Cuomo told former Democratic Gov. David Paterson on his radio show the public has lost confidence and “the public has lost trust.”
“If we restore trust,” Cuomo said in addressing lawmakers, “your power is actually increased as is your ability to do good.”
Cuomo created the commission after the latest spate of corruption cases brought by federal prosecutors. About 30 public officials have been involved in corruption cases over the last seven years.
The commission is in the hands of Cuomo. He’s expected to seek a deal with the Legislature, but his Moreland Commission has driven more of a wedge between him and the legislators, all of whom are seeking re-election next year.

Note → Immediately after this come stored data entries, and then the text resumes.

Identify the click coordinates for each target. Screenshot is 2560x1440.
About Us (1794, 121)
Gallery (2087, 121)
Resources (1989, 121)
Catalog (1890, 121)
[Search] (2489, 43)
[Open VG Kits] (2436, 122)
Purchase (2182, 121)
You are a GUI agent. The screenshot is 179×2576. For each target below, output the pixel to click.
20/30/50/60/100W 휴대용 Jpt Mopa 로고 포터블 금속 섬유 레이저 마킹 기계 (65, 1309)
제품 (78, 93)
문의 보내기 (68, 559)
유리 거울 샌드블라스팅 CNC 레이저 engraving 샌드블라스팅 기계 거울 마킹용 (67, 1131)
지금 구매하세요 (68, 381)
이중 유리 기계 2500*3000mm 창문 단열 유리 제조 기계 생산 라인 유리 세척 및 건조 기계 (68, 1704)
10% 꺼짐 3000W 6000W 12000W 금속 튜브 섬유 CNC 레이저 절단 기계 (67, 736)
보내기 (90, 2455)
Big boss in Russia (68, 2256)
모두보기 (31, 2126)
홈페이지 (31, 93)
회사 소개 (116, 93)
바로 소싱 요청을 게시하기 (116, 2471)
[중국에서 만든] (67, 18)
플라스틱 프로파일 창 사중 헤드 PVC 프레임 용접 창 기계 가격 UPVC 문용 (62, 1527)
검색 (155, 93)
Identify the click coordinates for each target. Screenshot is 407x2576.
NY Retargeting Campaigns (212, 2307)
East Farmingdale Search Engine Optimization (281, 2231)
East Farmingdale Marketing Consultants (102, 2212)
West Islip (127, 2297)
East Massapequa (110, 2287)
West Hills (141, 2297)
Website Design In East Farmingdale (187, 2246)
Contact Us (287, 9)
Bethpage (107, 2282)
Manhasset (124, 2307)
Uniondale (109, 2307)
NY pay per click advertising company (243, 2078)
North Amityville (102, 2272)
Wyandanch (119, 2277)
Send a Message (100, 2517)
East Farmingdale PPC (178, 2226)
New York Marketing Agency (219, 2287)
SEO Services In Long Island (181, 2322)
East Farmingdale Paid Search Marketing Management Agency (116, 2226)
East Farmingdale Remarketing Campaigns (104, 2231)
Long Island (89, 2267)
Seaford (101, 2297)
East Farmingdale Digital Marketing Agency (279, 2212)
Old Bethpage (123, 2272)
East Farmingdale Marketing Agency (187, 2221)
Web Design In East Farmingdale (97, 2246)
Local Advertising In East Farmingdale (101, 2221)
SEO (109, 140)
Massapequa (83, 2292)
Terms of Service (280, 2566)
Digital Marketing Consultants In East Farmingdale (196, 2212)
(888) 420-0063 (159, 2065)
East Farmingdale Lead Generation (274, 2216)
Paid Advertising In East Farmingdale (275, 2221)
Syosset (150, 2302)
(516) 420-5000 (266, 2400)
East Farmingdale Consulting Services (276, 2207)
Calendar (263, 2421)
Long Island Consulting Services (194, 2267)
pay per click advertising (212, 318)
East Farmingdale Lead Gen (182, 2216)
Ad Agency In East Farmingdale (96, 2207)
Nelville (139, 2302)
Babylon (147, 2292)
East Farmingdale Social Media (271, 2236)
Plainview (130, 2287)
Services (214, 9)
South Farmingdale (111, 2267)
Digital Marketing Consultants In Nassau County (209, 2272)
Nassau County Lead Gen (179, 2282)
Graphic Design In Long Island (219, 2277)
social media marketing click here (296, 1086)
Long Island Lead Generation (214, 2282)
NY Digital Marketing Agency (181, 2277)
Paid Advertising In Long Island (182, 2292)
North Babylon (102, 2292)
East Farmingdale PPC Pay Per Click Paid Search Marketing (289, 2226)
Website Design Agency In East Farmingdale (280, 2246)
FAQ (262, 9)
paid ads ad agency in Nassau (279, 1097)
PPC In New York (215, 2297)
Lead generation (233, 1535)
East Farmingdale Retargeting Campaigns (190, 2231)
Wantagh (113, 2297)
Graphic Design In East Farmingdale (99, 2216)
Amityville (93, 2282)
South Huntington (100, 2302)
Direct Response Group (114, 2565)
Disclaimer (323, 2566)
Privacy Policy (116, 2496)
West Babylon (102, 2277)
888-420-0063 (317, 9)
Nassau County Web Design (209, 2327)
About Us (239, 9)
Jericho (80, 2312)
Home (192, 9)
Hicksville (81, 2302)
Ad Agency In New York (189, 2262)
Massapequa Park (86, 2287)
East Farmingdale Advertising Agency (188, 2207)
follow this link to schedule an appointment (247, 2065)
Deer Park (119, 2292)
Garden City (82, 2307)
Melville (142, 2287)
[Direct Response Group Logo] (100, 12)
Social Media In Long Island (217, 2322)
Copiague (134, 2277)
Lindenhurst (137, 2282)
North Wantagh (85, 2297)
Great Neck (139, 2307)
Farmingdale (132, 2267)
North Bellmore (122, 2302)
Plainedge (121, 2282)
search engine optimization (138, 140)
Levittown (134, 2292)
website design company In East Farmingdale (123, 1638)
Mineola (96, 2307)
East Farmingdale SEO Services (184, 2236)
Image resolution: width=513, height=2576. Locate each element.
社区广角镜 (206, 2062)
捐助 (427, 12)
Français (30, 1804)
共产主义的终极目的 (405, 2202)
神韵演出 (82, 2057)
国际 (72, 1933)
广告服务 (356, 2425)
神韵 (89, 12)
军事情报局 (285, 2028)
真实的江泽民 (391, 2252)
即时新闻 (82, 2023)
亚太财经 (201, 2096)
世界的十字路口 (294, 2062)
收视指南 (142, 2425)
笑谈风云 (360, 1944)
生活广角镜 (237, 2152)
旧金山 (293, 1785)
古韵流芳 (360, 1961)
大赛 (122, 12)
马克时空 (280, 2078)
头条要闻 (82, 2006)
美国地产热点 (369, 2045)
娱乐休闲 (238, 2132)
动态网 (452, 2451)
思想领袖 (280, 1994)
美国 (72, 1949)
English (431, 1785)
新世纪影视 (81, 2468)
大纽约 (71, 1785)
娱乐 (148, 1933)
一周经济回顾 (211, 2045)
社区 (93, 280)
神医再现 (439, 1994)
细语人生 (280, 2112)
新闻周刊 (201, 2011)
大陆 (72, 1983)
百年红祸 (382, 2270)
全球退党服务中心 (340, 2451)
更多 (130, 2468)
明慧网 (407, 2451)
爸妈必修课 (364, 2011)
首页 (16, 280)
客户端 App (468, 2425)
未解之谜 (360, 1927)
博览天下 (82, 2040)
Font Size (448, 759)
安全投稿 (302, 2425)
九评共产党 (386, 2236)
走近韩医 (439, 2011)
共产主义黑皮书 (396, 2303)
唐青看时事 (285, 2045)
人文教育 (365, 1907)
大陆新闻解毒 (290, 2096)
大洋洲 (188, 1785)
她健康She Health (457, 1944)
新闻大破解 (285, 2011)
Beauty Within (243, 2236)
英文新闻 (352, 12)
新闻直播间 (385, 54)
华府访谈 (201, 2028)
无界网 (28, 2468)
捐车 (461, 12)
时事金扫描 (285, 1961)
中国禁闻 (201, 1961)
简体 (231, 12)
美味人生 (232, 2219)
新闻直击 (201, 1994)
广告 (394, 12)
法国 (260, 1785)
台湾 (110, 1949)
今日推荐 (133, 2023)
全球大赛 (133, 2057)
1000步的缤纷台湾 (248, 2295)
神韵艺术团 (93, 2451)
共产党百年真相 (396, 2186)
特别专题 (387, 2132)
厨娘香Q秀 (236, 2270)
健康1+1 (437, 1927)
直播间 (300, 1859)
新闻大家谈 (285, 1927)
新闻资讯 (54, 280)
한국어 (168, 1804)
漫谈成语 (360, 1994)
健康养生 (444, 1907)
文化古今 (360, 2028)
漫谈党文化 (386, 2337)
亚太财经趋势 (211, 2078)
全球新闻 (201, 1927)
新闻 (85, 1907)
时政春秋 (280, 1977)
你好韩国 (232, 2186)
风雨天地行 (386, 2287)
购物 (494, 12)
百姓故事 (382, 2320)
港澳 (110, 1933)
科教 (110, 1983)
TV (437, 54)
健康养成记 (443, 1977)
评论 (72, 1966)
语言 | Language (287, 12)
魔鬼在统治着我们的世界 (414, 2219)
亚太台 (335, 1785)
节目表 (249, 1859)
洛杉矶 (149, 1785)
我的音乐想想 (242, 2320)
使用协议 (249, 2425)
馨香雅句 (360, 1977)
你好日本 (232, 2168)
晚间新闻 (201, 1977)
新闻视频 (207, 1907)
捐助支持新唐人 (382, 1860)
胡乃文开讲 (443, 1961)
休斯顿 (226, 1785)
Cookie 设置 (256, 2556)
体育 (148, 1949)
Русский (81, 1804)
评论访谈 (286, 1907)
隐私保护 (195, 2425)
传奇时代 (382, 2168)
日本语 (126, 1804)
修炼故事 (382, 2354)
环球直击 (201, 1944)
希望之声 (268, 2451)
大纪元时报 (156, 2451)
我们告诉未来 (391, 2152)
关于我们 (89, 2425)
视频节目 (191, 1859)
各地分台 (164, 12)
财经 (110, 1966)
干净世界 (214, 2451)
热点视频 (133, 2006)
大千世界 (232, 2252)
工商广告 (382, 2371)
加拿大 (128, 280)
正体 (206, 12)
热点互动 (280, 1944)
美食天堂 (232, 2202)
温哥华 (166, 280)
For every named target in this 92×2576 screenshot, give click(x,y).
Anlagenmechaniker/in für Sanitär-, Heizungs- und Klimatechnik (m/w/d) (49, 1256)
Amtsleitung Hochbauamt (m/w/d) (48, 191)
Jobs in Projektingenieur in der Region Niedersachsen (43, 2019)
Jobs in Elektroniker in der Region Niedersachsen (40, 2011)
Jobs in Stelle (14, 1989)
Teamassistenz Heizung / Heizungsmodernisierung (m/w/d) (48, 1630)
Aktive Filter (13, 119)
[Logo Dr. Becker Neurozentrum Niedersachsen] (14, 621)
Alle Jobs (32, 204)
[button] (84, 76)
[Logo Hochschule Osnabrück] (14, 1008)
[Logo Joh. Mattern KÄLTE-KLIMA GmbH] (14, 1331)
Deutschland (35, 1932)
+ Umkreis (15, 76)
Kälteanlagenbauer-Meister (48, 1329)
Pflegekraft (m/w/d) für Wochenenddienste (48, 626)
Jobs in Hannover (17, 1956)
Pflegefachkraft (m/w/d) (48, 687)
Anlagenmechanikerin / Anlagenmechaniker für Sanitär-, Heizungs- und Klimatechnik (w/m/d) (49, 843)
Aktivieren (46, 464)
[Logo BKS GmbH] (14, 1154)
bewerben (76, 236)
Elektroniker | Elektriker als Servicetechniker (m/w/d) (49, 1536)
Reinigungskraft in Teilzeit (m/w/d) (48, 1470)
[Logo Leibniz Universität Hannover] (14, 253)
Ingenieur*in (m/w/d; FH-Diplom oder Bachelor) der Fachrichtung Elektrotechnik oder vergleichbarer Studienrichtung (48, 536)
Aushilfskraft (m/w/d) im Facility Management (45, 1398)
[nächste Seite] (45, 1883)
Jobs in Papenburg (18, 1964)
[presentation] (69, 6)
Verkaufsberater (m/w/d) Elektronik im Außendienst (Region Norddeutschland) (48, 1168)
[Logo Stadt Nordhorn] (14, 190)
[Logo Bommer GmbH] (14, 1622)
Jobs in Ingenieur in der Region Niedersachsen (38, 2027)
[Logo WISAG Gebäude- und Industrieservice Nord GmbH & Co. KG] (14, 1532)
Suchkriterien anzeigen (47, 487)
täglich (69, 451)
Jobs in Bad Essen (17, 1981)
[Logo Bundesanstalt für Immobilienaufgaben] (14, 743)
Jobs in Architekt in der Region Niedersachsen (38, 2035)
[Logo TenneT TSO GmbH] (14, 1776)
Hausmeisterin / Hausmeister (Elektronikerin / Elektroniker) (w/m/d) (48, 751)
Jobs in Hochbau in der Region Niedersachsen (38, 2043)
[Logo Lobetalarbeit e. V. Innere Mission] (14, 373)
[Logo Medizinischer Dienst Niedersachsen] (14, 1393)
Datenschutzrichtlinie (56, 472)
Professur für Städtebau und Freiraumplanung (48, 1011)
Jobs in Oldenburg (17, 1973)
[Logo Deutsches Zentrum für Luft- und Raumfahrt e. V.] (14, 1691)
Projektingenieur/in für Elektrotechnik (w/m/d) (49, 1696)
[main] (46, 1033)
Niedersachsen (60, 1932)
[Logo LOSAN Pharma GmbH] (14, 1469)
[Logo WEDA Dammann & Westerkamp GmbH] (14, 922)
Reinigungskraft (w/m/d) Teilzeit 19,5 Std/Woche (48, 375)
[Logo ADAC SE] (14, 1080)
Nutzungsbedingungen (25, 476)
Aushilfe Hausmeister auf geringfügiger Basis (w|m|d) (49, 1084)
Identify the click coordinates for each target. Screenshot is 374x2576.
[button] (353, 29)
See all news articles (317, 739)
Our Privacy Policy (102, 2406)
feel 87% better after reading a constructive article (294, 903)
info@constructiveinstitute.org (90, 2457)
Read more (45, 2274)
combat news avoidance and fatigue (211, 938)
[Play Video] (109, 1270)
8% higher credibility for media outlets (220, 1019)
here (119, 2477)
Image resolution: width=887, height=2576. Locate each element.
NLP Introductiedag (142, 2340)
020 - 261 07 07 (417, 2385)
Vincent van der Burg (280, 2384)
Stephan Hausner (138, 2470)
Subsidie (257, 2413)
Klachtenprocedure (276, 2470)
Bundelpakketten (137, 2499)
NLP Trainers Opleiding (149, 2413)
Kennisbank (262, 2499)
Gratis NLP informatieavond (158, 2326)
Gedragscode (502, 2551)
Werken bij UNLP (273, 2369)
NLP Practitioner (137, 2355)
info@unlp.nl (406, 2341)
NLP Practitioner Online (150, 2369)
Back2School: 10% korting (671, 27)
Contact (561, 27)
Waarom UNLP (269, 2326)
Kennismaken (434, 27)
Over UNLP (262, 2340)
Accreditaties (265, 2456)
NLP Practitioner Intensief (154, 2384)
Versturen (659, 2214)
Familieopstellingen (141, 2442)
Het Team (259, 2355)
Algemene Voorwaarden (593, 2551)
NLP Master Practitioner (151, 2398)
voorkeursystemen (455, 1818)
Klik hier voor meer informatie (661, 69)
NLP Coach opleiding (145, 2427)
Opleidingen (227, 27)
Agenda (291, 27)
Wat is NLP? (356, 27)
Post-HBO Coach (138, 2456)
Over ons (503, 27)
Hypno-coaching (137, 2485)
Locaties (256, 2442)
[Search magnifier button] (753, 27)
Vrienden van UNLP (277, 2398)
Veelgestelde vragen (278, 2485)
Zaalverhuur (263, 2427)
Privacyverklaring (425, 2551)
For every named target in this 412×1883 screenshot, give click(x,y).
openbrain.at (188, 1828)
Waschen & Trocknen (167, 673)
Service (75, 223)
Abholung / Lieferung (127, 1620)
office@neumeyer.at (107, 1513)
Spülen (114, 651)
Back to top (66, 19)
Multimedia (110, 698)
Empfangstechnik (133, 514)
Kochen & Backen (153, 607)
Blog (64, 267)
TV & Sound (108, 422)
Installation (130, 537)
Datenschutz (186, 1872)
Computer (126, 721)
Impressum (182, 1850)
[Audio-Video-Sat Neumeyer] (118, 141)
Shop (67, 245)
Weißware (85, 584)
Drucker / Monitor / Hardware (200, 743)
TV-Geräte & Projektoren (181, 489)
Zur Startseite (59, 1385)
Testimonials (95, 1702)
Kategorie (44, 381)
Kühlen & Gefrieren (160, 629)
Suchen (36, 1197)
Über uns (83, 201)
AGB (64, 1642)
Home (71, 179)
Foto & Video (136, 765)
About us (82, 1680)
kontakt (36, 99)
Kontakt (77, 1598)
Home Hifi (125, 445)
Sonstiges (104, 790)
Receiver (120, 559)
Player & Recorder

Cuomo was criticized for his involvement with the commission, which had been billed as an independent body headed by top prosecutors but spent much of its public time examining the ethical behavior of the Legislature.
The most recent corruption cases involved legislators, rather than any executive branch employees.
The State Senate’s Republicans, who’ve long opposed using public money to fund campaigns, declined to comment on Monday. The Legislature would have to approve the recommendations.
Sen. Jeffrey Klein, leader of the Independent Democratic Conference, which shares control of the Senate with Republicans, said: “Six months after the Moreland Commission first convened, we find ourselves back at Square 1, negotiating a comprehensive ethics reform bill with the governor and members of the Legislature.”
The IDC and Assembly Democrats support versions of many of the proposals.
Meanwhile, Cuomo has built a nearly unassailable $30 million campaign fund. He has benefited from campaign-like TV ads from a lobbying group that refused to identify its donors and from fundraisers such as his birthday event today, which will feature entertainer Billy Joel.